→ Problem statement
Given the listing below, output exactly the line containing "Instruction: Click the step-father" and every line after it through the end.

START Exercise data

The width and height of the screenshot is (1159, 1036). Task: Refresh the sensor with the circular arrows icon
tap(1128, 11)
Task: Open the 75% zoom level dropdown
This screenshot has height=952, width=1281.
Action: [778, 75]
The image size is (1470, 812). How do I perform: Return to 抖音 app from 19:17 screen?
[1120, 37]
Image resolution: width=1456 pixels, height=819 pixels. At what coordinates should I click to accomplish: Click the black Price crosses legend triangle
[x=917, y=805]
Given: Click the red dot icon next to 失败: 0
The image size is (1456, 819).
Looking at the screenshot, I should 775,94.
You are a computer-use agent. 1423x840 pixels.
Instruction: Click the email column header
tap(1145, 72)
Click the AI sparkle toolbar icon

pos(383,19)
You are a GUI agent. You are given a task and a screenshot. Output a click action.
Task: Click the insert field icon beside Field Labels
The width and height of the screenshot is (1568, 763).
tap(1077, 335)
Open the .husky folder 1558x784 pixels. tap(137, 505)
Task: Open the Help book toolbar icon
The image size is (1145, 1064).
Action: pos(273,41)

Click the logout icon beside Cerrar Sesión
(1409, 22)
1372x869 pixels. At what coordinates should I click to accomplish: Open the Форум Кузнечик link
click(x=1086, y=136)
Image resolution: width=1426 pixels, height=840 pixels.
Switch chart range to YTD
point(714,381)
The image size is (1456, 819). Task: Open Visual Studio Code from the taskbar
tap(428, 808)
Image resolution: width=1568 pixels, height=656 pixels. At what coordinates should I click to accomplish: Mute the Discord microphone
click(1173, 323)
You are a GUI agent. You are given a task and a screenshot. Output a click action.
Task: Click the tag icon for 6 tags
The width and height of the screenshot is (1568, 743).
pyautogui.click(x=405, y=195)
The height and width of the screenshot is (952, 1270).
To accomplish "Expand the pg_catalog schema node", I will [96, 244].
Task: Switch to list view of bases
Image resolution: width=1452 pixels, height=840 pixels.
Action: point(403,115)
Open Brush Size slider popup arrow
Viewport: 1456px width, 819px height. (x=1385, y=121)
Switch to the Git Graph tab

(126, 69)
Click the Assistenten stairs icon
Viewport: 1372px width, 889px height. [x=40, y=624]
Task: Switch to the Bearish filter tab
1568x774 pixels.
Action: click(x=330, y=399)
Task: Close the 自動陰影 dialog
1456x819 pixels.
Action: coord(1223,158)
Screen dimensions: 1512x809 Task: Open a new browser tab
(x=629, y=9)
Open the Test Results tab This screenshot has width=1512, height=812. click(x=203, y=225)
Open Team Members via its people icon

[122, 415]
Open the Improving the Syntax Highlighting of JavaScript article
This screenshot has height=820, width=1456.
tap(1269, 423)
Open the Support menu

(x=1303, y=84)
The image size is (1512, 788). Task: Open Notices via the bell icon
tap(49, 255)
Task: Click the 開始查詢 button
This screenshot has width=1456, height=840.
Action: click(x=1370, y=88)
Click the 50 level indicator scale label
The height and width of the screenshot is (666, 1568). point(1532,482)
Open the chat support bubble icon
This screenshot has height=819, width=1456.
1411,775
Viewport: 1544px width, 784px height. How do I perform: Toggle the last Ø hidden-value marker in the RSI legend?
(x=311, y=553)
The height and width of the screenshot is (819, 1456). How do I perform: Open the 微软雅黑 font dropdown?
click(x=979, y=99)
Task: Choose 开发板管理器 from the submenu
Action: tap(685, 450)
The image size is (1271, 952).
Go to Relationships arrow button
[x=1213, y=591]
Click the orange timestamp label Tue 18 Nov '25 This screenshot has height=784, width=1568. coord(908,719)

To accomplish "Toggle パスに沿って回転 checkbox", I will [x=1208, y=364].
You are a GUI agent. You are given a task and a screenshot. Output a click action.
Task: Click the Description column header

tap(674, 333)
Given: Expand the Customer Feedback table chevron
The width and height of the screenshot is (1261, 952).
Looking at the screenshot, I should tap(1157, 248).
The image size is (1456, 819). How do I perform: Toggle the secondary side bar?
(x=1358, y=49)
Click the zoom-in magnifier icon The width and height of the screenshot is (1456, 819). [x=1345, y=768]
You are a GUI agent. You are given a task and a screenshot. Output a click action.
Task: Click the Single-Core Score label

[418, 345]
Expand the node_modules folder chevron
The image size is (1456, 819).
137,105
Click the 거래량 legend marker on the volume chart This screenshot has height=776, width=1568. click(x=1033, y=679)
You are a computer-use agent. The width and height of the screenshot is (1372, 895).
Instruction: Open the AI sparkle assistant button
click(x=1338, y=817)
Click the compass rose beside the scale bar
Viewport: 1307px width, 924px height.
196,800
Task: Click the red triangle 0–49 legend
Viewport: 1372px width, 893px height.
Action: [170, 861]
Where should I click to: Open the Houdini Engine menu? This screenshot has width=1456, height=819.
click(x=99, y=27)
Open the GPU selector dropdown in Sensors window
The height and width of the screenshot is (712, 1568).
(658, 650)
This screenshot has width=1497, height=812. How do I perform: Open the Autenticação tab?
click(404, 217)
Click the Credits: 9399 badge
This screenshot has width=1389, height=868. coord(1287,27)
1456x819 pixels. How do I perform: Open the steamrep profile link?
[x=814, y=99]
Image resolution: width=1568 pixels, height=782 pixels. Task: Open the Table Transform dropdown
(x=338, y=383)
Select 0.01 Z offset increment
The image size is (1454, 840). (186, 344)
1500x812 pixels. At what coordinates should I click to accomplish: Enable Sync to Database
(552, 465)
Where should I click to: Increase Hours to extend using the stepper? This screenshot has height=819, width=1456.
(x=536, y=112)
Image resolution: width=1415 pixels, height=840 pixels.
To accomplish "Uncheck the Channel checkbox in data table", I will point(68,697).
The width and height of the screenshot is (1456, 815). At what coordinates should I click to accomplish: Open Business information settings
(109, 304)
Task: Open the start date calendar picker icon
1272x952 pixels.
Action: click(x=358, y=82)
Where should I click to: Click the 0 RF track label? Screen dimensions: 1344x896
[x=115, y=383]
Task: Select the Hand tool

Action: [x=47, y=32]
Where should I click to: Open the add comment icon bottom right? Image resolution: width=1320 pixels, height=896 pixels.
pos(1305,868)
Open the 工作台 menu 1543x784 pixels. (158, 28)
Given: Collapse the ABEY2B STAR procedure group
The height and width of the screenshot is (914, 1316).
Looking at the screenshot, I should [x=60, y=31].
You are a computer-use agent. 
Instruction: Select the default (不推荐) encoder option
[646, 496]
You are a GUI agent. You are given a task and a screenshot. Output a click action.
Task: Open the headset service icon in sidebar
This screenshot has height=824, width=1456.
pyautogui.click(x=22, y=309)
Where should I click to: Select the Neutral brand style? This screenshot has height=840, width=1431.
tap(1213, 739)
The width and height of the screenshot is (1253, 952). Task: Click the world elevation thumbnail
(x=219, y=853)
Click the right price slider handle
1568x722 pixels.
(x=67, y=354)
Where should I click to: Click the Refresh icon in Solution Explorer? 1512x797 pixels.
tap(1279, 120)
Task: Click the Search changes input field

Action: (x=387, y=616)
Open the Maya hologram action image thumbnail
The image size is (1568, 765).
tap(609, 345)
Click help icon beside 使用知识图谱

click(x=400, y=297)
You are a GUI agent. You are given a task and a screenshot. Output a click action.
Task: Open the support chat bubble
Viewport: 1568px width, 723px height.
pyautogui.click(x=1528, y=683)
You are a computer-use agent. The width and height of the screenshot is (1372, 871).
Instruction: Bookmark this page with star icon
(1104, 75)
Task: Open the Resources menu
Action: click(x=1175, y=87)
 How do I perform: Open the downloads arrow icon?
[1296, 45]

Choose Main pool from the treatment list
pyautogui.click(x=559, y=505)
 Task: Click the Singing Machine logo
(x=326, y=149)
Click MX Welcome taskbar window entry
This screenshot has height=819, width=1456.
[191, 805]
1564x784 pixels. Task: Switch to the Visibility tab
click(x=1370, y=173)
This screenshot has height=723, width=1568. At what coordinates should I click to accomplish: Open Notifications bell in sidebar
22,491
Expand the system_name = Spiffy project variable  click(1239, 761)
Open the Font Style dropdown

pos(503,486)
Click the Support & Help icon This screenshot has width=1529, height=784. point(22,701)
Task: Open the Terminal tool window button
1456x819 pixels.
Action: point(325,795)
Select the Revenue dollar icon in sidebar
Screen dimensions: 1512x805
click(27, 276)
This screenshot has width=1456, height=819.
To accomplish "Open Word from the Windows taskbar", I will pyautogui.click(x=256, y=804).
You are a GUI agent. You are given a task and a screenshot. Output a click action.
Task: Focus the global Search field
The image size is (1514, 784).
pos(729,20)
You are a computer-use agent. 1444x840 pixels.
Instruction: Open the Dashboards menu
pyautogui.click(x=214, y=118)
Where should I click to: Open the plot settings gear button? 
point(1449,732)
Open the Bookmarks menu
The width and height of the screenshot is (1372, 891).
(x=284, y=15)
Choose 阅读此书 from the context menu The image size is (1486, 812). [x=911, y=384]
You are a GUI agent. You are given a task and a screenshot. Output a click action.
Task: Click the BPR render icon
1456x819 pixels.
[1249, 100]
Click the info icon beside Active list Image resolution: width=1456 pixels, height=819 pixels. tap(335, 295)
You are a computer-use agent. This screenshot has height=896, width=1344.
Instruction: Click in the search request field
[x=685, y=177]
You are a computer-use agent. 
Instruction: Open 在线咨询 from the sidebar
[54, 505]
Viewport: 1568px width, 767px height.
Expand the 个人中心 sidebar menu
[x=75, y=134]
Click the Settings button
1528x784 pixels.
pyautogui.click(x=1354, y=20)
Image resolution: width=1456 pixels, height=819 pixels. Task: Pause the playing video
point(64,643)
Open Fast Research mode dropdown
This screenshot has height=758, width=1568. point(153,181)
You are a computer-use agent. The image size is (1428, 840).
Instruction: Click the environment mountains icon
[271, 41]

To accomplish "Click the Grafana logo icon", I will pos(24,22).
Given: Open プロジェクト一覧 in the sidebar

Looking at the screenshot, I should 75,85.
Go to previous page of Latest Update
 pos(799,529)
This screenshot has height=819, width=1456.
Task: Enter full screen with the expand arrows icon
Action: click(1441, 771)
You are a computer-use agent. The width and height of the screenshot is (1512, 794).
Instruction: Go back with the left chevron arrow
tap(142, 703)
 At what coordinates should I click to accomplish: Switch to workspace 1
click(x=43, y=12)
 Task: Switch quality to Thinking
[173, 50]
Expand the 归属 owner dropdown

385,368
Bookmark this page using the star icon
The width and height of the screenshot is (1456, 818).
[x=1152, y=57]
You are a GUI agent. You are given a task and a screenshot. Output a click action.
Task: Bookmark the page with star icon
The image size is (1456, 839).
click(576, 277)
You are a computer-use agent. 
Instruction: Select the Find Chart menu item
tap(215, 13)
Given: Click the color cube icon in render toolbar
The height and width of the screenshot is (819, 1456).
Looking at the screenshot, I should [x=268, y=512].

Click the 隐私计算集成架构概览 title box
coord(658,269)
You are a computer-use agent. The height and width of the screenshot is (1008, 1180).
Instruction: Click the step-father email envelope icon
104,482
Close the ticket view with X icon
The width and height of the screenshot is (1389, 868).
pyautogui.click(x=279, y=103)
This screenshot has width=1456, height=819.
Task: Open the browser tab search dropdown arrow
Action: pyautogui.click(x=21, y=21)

END Exercise data

→ Output
Instruction: Click the step-father email envelope icon
104,482
Close the ticket view with X icon
The width and height of the screenshot is (1389, 868).
pyautogui.click(x=279, y=103)
This screenshot has width=1456, height=819.
Task: Open the browser tab search dropdown arrow
Action: pyautogui.click(x=21, y=21)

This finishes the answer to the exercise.